Entry Author: Kevin Mullen

When the steamship California landed at San Francisco in the flush of the Gold Rush year of 1849, it brought the first wave of a flood of argonauts from the Atlantic states. As described in the Annals of San Francisco, the men were "largely composed of the rowdy and the knavish class," able quickly to leave "the States" for California because they "required no long time to make preparation for the voyage. Their baggage was on their back, and their purse in every honest man's pocket." Among the passengers who jammed the decks and cabins of the first Pacific Mail steamer arriving that spring was Malachi Fallon, the man who, as San Francisco's first chief of police, would be charged with imposing order on the gold-maddened boom town.
+===+
### [ACTIONS TO TAKE]
1 - Reproduce the records word for word, starting with the line containing "You are a GUI agent. The screenshot is 532×980." and ending with the line containing "Luna Meyer (302, 672)", both of those lines included.
2 - Write the next part of the passage about San Francisco's first chief of police, picking up after its final sentence.

### [RECORDS TO USE]
+===+
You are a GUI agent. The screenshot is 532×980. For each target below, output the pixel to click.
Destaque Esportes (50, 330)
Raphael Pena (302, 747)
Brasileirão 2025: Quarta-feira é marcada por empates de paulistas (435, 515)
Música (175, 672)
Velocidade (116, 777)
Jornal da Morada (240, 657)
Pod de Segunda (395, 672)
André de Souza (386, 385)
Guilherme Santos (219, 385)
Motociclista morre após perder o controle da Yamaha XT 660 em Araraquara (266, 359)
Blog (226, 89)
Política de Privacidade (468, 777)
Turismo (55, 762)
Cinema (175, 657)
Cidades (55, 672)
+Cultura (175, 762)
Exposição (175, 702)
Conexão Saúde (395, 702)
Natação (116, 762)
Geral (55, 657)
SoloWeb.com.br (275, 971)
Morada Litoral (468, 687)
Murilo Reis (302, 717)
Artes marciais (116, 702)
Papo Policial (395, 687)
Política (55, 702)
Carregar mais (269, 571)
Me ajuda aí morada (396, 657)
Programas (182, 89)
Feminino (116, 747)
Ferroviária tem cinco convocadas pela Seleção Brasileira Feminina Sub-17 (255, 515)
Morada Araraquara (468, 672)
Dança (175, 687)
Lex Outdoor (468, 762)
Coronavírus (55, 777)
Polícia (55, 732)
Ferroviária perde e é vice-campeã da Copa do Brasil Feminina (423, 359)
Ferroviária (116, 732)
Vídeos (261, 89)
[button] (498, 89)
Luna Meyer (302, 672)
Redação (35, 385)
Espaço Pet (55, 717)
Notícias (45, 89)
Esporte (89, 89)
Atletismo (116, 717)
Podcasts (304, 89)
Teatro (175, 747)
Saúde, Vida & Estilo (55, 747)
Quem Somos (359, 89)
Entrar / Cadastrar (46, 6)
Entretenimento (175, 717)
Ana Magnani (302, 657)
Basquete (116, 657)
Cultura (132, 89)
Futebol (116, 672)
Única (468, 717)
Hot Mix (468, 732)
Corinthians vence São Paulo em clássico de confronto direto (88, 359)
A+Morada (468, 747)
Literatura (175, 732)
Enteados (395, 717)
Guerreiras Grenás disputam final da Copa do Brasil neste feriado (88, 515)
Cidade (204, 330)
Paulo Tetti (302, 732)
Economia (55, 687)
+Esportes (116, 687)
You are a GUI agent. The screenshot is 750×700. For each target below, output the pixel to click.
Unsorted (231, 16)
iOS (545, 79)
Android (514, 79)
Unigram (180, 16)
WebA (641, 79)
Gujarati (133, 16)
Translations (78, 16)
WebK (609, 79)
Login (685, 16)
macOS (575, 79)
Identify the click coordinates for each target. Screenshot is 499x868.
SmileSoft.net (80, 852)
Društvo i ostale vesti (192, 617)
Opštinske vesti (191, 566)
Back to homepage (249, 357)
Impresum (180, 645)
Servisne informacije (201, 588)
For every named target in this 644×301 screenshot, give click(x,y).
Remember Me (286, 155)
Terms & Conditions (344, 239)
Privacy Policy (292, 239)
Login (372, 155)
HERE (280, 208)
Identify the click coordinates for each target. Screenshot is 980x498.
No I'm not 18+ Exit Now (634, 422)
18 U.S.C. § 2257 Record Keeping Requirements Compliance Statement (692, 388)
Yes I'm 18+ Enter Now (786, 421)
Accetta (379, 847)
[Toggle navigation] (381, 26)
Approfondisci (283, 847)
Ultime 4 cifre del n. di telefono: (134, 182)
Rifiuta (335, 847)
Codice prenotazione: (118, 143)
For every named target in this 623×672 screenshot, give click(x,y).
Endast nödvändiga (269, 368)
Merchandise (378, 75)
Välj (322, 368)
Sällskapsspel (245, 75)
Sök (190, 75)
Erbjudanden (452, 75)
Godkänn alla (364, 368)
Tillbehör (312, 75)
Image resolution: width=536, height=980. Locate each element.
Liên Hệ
+===+
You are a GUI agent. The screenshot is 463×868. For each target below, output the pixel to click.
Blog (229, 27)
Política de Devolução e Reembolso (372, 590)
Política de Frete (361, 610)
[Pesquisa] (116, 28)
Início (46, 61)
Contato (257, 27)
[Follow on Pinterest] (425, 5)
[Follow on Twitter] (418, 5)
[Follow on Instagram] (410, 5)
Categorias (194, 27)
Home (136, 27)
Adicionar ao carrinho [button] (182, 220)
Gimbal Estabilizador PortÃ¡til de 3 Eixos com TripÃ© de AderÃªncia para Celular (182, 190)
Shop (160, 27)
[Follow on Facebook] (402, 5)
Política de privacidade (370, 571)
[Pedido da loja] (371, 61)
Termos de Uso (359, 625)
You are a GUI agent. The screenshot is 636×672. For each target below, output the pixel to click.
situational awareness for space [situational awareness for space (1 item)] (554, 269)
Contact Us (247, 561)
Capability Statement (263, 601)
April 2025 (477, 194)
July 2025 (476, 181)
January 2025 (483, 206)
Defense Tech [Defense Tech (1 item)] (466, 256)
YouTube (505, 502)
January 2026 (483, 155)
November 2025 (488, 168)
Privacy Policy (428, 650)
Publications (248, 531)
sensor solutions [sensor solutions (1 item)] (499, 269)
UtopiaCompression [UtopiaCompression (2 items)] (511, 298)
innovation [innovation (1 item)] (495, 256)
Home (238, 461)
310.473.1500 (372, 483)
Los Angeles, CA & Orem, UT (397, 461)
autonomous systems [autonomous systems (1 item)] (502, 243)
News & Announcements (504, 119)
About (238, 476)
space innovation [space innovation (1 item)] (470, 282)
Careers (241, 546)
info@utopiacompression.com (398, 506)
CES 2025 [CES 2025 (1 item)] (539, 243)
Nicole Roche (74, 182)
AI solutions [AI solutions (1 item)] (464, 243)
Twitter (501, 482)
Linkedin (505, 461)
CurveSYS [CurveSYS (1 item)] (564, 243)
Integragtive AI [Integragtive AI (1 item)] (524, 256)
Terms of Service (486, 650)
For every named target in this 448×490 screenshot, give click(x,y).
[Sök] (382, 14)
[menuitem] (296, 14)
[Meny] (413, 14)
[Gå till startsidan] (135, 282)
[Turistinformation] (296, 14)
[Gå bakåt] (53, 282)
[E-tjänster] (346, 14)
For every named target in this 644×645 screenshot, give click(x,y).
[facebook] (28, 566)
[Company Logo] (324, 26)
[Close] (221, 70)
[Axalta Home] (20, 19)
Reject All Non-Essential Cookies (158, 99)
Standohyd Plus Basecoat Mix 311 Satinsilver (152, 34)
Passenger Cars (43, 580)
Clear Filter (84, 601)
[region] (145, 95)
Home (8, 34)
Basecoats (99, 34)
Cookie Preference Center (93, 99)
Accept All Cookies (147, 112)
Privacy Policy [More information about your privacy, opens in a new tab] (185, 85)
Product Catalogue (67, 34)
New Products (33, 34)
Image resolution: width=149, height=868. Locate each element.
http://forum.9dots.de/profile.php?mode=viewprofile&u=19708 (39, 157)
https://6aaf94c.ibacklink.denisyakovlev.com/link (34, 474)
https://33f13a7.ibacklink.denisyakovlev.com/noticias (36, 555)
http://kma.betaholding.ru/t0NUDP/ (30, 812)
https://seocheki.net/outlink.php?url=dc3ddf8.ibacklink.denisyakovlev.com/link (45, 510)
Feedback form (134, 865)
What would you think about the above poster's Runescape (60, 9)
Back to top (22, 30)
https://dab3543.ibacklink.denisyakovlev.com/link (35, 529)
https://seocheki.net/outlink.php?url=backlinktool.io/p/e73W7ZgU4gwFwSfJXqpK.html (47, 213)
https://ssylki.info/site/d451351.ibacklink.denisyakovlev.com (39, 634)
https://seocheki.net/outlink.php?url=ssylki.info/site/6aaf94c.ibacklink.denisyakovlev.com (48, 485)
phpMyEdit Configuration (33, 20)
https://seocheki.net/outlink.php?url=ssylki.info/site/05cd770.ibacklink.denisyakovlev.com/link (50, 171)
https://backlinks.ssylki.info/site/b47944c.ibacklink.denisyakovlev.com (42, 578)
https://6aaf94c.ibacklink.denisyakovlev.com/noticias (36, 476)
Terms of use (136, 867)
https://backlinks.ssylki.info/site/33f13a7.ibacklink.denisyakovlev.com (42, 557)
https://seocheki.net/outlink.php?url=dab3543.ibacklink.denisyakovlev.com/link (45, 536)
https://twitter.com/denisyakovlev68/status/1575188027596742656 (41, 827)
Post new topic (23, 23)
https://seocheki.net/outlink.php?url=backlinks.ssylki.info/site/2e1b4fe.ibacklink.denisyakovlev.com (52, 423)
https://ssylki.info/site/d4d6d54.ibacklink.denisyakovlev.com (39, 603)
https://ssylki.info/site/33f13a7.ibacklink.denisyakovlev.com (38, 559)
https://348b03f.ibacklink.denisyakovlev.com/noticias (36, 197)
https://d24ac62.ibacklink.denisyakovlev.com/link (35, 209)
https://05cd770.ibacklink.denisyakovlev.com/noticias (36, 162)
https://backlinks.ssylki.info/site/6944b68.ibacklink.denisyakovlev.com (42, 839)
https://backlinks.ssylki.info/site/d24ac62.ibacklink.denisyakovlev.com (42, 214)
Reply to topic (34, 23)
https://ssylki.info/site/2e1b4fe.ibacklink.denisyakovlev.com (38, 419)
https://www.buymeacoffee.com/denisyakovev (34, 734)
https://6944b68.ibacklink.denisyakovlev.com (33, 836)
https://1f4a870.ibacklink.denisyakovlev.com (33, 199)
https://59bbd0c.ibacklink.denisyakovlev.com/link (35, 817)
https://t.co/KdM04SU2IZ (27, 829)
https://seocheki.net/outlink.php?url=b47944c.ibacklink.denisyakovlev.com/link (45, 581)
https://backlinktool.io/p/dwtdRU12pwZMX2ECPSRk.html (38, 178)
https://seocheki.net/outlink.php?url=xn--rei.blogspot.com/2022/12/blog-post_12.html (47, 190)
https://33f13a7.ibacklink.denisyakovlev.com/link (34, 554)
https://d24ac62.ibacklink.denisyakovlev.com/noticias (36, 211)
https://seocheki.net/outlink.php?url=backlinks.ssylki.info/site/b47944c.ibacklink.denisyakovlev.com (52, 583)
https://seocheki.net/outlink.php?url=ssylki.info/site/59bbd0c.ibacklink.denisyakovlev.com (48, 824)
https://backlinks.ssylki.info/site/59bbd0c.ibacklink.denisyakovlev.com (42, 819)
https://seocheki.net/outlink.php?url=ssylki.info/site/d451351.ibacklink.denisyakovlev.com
+===+
### [RESULTS OF THE TASKS]
1 -
You are a GUI agent. The screenshot is 532×980. For each target below, output the pixel to click.
Destaque Esportes (50, 330)
Raphael Pena (302, 747)
Brasileirão 2025: Quarta-feira é marcada por empates de paulistas (435, 515)
Música (175, 672)
Velocidade (116, 777)
Jornal da Morada (240, 657)
Pod de Segunda (395, 672)
André de Souza (386, 385)
Guilherme Santos (219, 385)
Motociclista morre após perder o controle da Yamaha XT 660 em Araraquara (266, 359)
Blog (226, 89)
Política de Privacidade (468, 777)
Turismo (55, 762)
Cinema (175, 657)
Cidades (55, 672)
+Cultura (175, 762)
Exposição (175, 702)
Conexão Saúde (395, 702)
Natação (116, 762)
Geral (55, 657)
SoloWeb.com.br (275, 971)
Morada Litoral (468, 687)
Murilo Reis (302, 717)
Artes marciais (116, 702)
Papo Policial (395, 687)
Política (55, 702)
Carregar mais (269, 571)
Me ajuda aí morada (396, 657)
Programas (182, 89)
Feminino (116, 747)
Ferroviária tem cinco convocadas pela Seleção Brasileira Feminina Sub-17 (255, 515)
Morada Araraquara (468, 672)
Dança (175, 687)
Lex Outdoor (468, 762)
Coronavírus (55, 777)
Polícia (55, 732)
Ferroviária perde e é vice-campeã da Copa do Brasil Feminina (423, 359)
Ferroviária (116, 732)
Vídeos (261, 89)
[button] (498, 89)
Luna Meyer (302, 672)

2 -
Reminiscing much later, Fallon was more generous to his fellow gold seekers: "San Francisco's population was then made up of rough young men with adventurous spirits, excited by the discovery of gold. They needed a strong and experienced hand to keep them in control. Many of them were of the cowboy class, while the worst were deserting whalemen coming from all parts of the world. They were not men of evil principles but they felt the excitement of the time and enjoyed the lack of restraint in a town where there was no social organization or adequate legal control. Outside of this looseness of moral forces at the time, they were good fellows."

Clearly there was little law and less order to be found in the town at the time of Fallon's arrival, for news of the gold strike on the American River had resulted in the prompt abandonment of such rudimentary institutions of government and criminal justice as existed.

As the news of the strike spread, the next to head for California, according to the Annals, were "the most daring and clever adventurers of blemished reputation" from Pacific ports and "stray vagabonds" from Australia, "where had been collected the choice of the convicted felons of Great Britain." In San Francisco, they joined in common purpose with the dregs of the New York regiment of volunteers, sent to California during the Mexican War as soldier-settlers, and with failed miners who found work in the placers too arduous for their taste.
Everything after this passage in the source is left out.